A Universal Horror Archetype
The most striking thing about the likes of Sadako and Kayako is that when you look through Asian folklore of the last few hundred years, the ghost woman is everywhere. And not just Japanese folklore but virtually all Asian cultures, be it Chinese, Thai, Indonesian, Malaysian, Korean et al. – feature the ghost woman as a vengeful archetype. She's often a woman wronged and killed by a man, betrayed by a patriarchal system that's always treated women as a person of lesser importance. This was long before feminist thinking even entered the consciousness of any Asian society, yet tales of women returning as vengeful ghosts fill up local folklore to this day. The vengeful female ghosts far outnumber tales of vengeful male ghosts. That's a common thread in Asian folklore. It's as if ghost stories have been the only safe outlet to express female rage and the common sentiment of patriarchal societies' exploitation, neglect, abuse, and killing of women.
Sadako and Kayako are an updated version of the Asian ghost that symbolizes female rage. They're kept around by their fury at the world that betrayed and murdered them.
Ghostly Female Rage, Updated
In traditional ghosts stories across the world, ghosts usually go away once their deaths are avenged, their murderers exposed and made to pay. Not Sadako or Kayako. They hang around like a virus, waiting to infect the world. They lash out at anyone and everyone unlucky enough to come near them. That seems to be a 21st Century expression of indiscriminate rage and pessimism at the possibility of any reconciliation or understanding. Yes, you can come to understand why Sadako and Kayako want to kill everyone, but that won't save you from them. They're hardly feminist since they kill women as well as men, girls, and boys. But then they're usually scripted by men, so you could say the screenwriters are expressing their own fear of women.
One question nags me about all the victims in Ju-on, though. If ghosts are the spirits of people unjustly killed and bear a grudge, wouldn't these hapless people be pissed off about being unjustly killed by a bunch of indiscriminating ghosts when they were just either minding their own business or trying to help? Wouldn't they linger on as angry ghosts who hold a grudge against the ghosts who killed them just because they wandered into the house? Where are they anyway? Why have none of the writers ever answered that question?

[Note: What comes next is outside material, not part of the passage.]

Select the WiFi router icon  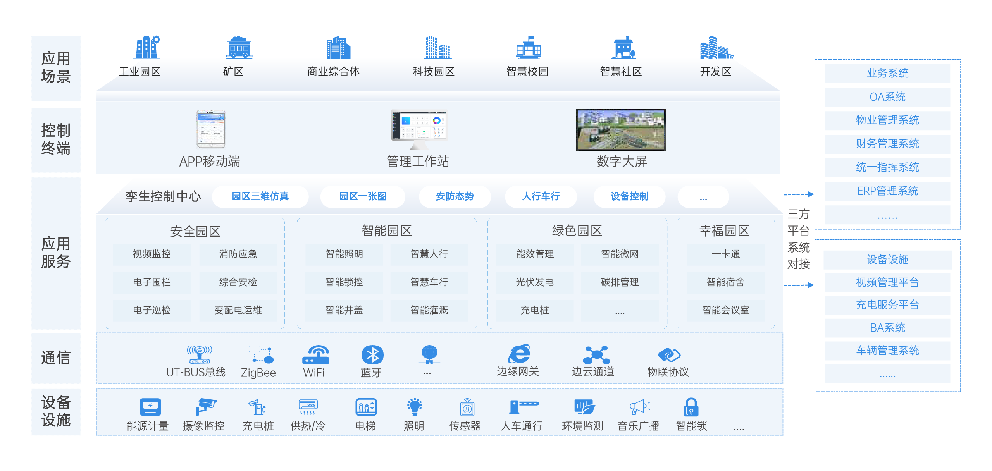pyautogui.click(x=316, y=355)
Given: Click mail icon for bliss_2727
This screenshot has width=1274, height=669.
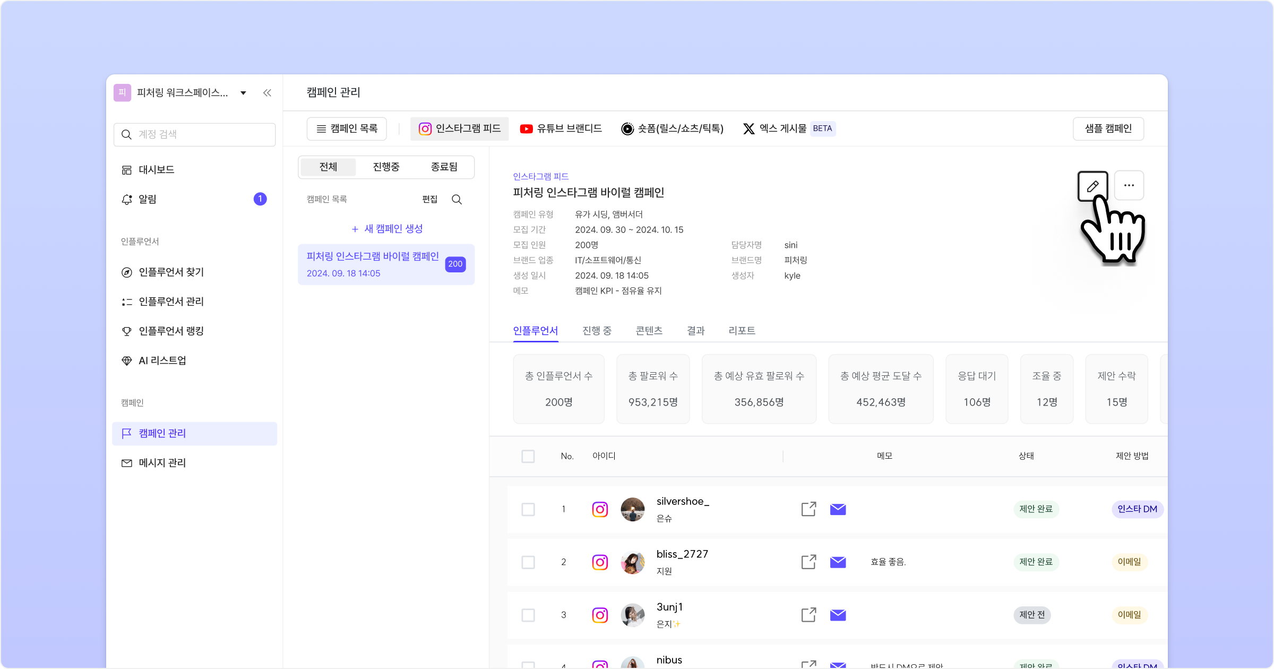Looking at the screenshot, I should coord(838,562).
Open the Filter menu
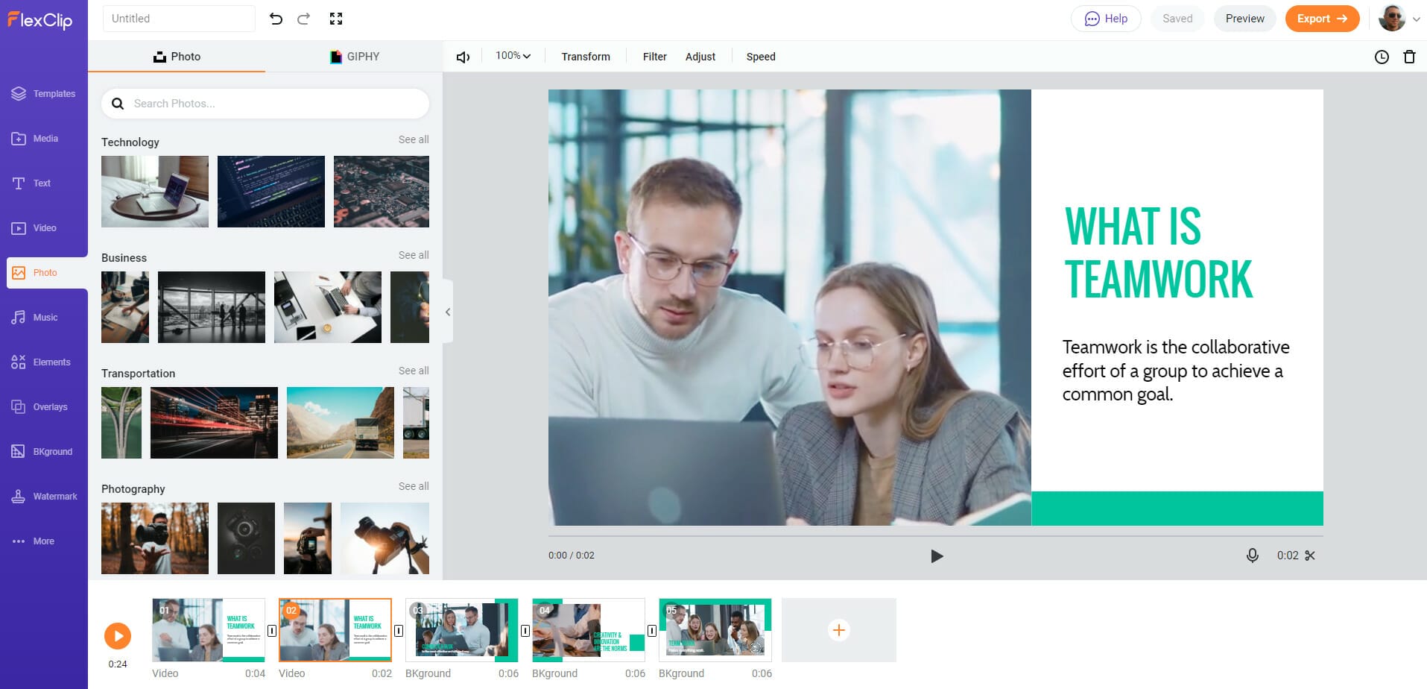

The long-haired ghost woman has become a common meme in the West thanks to the US remake of The Ring. The archetype still carries a primal power when it comes to striking fear into people, as you can see from the pranks they keep pulling on hapless civilians to promote another new movie in the franchise. Maybe we're right to be afraid of dead, pissed-off women. It's instinct.
The Ring is out on Blu-Ray and DVD. Ju-On: Origins is streaming on Netflix.